That's not what I or they said though. You can express displeasure or concern without injecting misery into a conversation. Or, most people can. It's actually ok if some people can't but really those people should have the good grace and good sense to keep it to themselves if they're not able to moderate themselves.

[–] Madzielle@lemmy.dbzer0.com 1 points 11 hours ago* (last edited 11 hours ago) (1 children)

This reminds me of the people who only are around when good things are happening in thier life, and dip at the slightest discomfort.

This mindset you have, to have good grace and good sense to "keep misery" from conversation feels a bit like putting ones head in the sand.

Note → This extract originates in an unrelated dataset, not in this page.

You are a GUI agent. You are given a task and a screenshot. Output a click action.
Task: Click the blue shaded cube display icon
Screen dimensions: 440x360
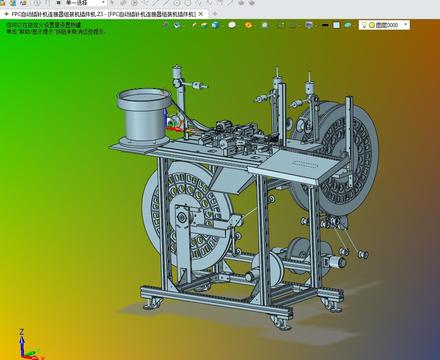(x=216, y=25)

"In polite society we don't talk about dark things that make people uncomfortable" is exactly how we got here. Get some courage and face reality. This reads like all conversions should be bubble wrapped so the misery of reality doesn't touch you in your feely feels. Thats what's juvenile to me. Heaven forbid you face hardship's misery. Oh no

The family in the film, "The Zone of Interest" sure knew how to keep polite society didn't they?

[–] FishFace@piefed.social 1 points 9 hours ago

I'm not saying it's never appropriate to say how you truly feel, but it's genuinely important not to contribute to the doom-mongering, so doing it on social media I'd say is not appropriate.

Talking about your childhood trauma is not something you should bring up on a first date, to take an obvious example. It's not nice to spring that on your date for one, and it's also just not a good idea for reasons of self-interest. Even if it's really on your mind and you really want to talk about it.